I store all my glass in cardboard boxes. Not neatly stacked or wrapped in paper either, it's all a big mess. But that doesn't matter, unless you have very delicate, long and thin equipment it will not break.

I'm not fat just horizontally disproportionate.

foxy2

  • Guest
Os
« Reply #11 on: August 02, 2002, 08:52:00 PM »
Don't ya know that looks terrible when the cops come visit.
Best to have everything clean and labeled.
hehehe

Those who give up essential liberties for temporary safety deserve neither liberty nor safety

pickler

  • Guest
Osimium, swim's shit is the same way.
« Reply #12 on: August 02, 2002, 09:23:00 PM »
Osimium, swim's shit is the same way. Got a room 8x10 that's swim's lab. Boxes of glassware everywhere, chems trash, you name it. I've been meaning to clean it , maybe one day. ::)

I went into the business for the money, and the art grew out of it.-Charlie Chaplin


ClearLight

  • Guest
scratches?
« Reply #13 on: August 02, 2002, 10:23:00 PM »

 What about scratches on the rb flasks used under vaccum?  Don't you take precautions against that?


Infinite Radiant Light - THKRA

Rhodium

  • Guest
I've stored my stuff Osmium-style for over five ...
« Reply #14 on: August 02, 2002, 10:35:00 PM »
I've stored my stuff Osmium-style for over five years and never had a flask implode on me.

Fully_Auto

  • Guest
Damn
« Reply #15 on: August 04, 2002, 04:12:00 AM »
I thought I was ghetto. I guess we're all keeping it real here.

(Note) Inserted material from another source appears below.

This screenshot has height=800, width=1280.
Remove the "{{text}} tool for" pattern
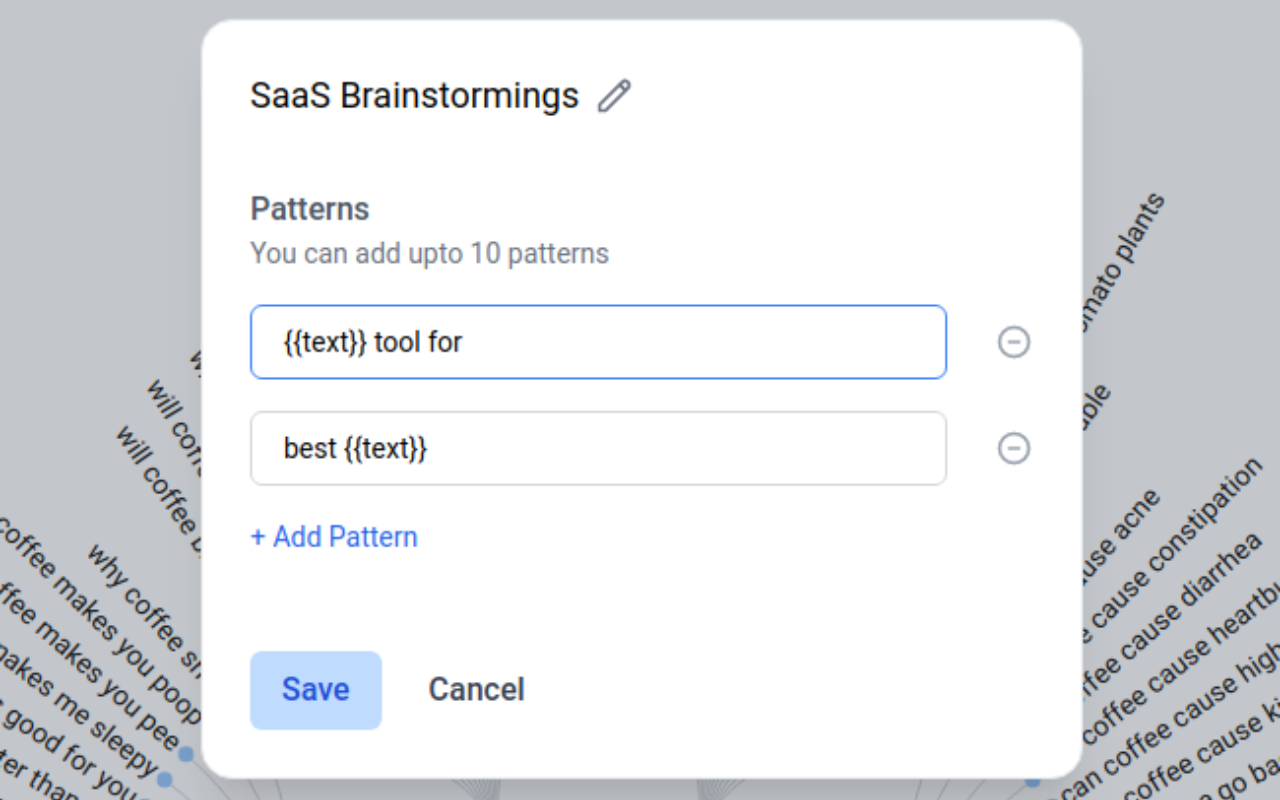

I set my flasks in different sized tupperware/plastic bowls. I put the rest in a cabinet.

Osmium

  • Guest
You guys don't want to know how I store my chems!
« Reply #16 on: August 04, 2002, 05:49:00 AM »
You guys don't want to know how I store my chems!  :P  Na, Li, 30% oleum and CHCl3 in the same cardboard box; metal powders, oxidisers and some old nitrate esters in the box right underneath, all kinds of nasty solvents right next to it. And recently I rediscovered some organic isocyanates, NaCN and POCl3 under my bed!

Seriously, don't become a pack rat like me. It sucks (even though it's cool to discover chems I didn't knew I owned).

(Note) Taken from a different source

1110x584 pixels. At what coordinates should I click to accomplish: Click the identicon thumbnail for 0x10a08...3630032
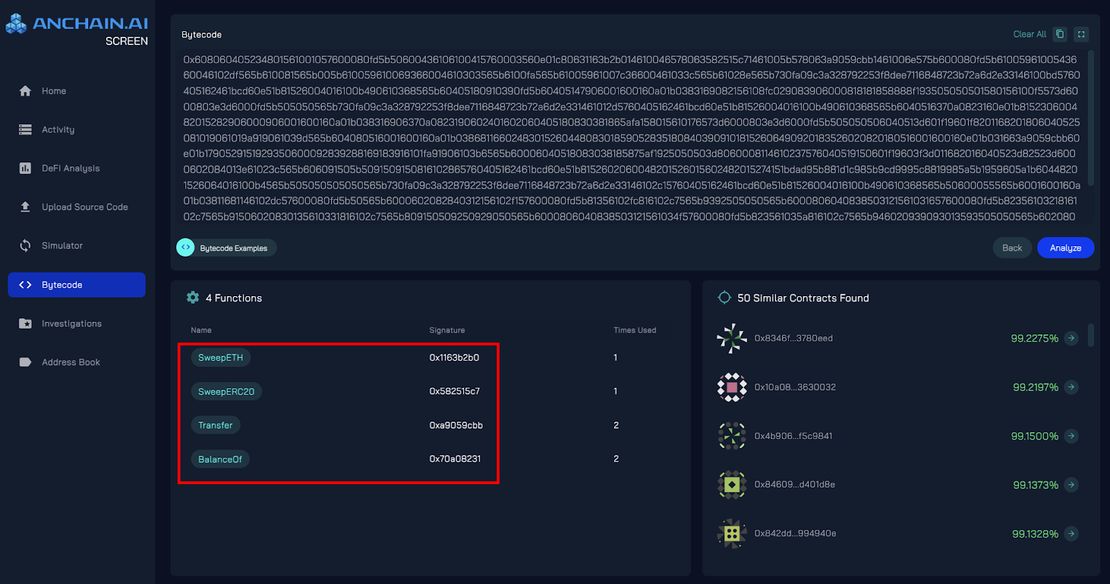point(731,386)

Just kidding (well, sorta...)  ::)

I'm not fat just horizontally disproportionate.

SaintCyril

  • Guest
Found random bag
« Reply #17 on: August 04, 2002, 07:26:00 AM »
When I travle from one part of the country to another, I ussually have left a box/chest/big tupperware container worth of chemicals, equipment, ect.  Sometimes if I have been away from a certain area for along time then I forget what I have recently I found.
1. A bag of white mysterius powder
(Sodium Valporate)
2. A bunch of filled capsules with brown powder inside
(5meo-amt with agar, agar as filler.
3. A bag that was completely yellow and crystalled over on the inside.
(No idea)

The things we forget,
Cy

We are the people that your parents warned you about.

Anansi

  • Guest
Sodium Valproate
« Reply #18 on: August 04, 2002, 09:31:00 PM »
What on earth was that bag of sodium valproate for? Feeding to manic-depressive tweakers who have been up to long?!?

...Anansi

Diggity

  • Guest
45/50
« Reply #19 on: August 14, 2002, 04:47:00 PM »
do they make 45/50 condensors?

I have been lookin, but haven't found one yet.

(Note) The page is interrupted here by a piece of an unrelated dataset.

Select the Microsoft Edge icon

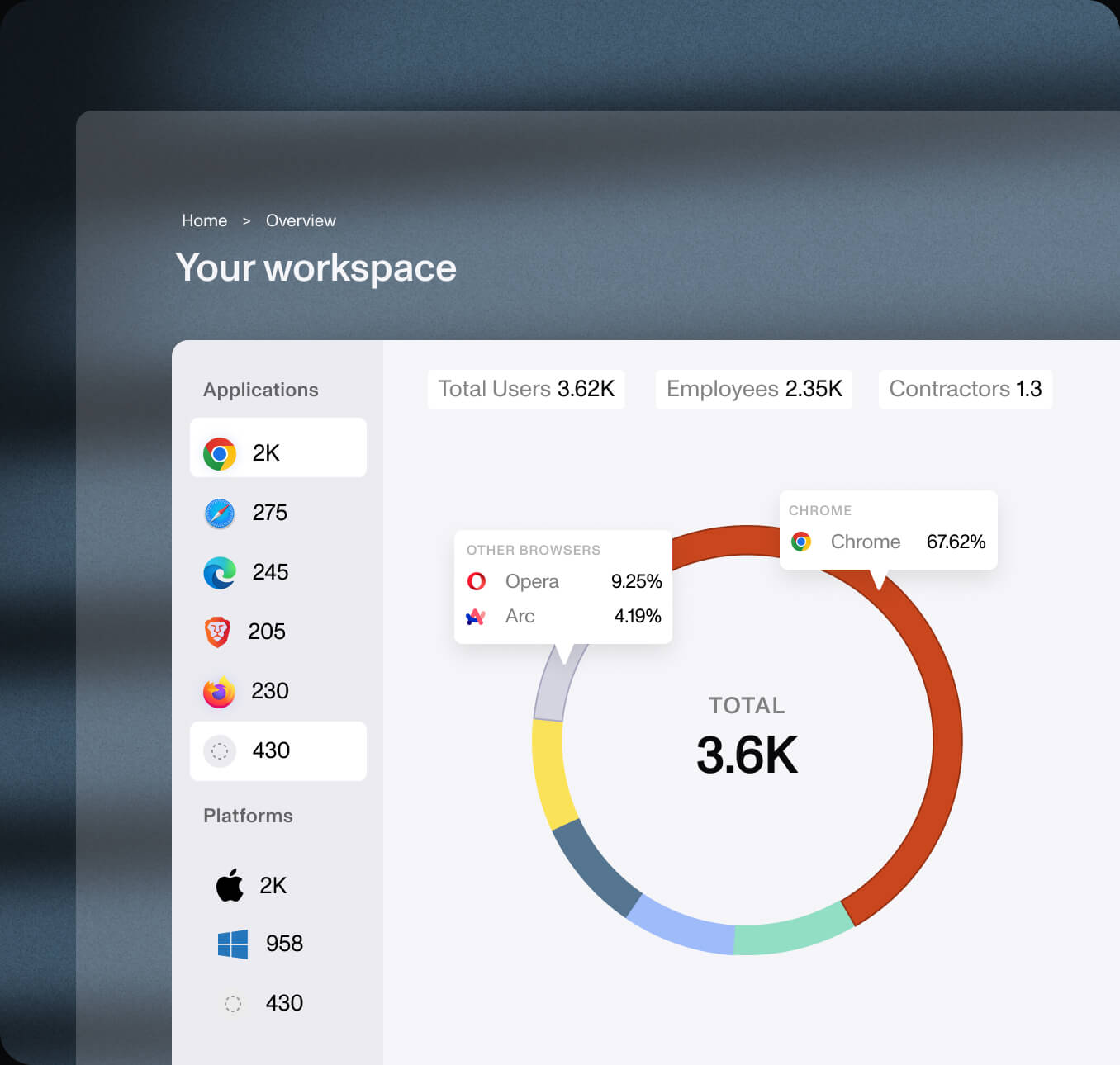pos(220,572)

In a situation where you have heavy reflux in a large vessel, a 24/40 condensor would eventually get flooded correct? If the condensor was wide enough, such as a 45/50 joint, I can't see the condensor flooding.

& I'm, somethin of a phenom, 1 puff of da cron, I'm un-stopable.   
 

Psalty

  • Guest
Swims favorite glass supplier has two styles of ...
« Reply #20 on: August 14, 2002, 05:59:00 PM »
Swims favorite glass supplier has two styles of condensors that they have a 45/50 joint for, although Swim believes he could special order any style with that joint size.



The true danger is when liberty is nibbled away, for expedients.  (Edmund Burke)

former_chemist

  • Guest
Large columns
« Reply #21 on: August 14, 2002, 06:00:00 PM »
Really large columns are usually flanged instead of tapered stopper.  They do make some in 45/50 but they are only offered by a few companies, special order, and there is paperwork.  Curiously the paperwork is not the DEA it is the BATF.